The request
Pull out the lines from the one with "(+507) 390-1888 / 390-1889 (64, 4)" up to and including the one with "Harness (58, 412)", and copy them without any changes.

Material for this exercise
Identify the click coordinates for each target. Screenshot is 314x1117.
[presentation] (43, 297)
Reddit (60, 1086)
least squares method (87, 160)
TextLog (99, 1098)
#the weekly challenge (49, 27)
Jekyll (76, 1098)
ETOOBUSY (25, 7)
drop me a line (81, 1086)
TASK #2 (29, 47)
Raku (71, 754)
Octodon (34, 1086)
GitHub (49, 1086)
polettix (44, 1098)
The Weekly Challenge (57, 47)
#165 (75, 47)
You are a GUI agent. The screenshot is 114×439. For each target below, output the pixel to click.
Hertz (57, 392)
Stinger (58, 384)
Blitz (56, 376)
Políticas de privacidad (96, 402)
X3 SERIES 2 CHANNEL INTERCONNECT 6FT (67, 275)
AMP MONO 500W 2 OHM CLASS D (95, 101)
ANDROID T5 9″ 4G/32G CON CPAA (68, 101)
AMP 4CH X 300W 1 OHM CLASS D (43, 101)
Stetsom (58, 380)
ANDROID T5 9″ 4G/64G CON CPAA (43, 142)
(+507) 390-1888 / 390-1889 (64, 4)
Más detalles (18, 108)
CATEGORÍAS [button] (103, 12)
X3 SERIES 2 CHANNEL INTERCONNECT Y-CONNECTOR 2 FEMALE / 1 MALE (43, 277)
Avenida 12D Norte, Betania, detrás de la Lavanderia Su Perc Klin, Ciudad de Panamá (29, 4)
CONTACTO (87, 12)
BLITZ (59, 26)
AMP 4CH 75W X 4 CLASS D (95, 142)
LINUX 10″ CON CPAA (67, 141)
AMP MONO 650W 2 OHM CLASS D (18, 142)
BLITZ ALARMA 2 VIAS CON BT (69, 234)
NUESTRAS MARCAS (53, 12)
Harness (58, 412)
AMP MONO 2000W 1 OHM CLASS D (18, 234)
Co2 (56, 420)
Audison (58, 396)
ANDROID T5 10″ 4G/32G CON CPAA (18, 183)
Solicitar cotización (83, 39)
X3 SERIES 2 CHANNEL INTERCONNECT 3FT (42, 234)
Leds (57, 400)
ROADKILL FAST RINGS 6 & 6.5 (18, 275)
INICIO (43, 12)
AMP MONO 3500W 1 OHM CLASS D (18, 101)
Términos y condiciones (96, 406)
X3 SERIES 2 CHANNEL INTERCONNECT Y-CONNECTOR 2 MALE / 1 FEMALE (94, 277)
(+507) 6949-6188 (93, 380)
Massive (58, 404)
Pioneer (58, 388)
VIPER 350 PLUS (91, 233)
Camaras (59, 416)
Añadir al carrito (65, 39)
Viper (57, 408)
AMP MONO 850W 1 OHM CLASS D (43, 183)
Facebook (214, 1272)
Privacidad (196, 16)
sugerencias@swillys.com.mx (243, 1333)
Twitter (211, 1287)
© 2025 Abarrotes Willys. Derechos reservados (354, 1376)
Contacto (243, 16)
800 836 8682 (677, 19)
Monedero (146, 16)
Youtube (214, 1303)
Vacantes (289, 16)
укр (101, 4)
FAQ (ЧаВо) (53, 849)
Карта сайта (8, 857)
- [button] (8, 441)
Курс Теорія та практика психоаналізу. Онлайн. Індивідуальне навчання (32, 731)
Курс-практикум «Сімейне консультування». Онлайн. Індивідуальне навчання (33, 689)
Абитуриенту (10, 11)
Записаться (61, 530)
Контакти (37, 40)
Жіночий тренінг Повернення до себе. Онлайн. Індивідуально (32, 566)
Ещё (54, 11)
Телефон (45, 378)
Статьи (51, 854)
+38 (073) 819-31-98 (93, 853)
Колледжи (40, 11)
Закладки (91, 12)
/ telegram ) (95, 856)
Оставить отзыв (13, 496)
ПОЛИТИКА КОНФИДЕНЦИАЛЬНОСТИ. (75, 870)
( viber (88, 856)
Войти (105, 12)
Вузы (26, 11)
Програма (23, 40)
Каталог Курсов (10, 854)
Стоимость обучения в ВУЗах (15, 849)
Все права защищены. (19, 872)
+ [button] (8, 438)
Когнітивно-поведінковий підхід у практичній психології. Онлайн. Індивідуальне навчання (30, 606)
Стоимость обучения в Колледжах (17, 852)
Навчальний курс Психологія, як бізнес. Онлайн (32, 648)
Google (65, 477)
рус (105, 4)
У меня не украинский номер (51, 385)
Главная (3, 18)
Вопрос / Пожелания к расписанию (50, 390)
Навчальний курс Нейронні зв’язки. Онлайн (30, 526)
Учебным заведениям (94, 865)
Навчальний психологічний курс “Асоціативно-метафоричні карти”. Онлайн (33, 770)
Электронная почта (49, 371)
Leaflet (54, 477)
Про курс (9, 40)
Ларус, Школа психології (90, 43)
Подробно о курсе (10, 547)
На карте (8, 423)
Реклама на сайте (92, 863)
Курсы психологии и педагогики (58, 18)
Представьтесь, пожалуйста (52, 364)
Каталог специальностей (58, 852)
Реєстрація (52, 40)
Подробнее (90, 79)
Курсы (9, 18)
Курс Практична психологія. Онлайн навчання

Written response
(+507) 390-1888 / 390-1889 (64, 4)
Más detalles (18, 108)
CATEGORÍAS [button] (103, 12)
X3 SERIES 2 CHANNEL INTERCONNECT Y-CONNECTOR 2 FEMALE / 1 MALE (43, 277)
Avenida 12D Norte, Betania, detrás de la Lavanderia Su Perc Klin, Ciudad de Panamá (29, 4)
CONTACTO (87, 12)
BLITZ (59, 26)
AMP 4CH 75W X 4 CLASS D (95, 142)
LINUX 10″ CON CPAA (67, 141)
AMP MONO 650W 2 OHM CLASS D (18, 142)
BLITZ ALARMA 2 VIAS CON BT (69, 234)
NUESTRAS MARCAS (53, 12)
Harness (58, 412)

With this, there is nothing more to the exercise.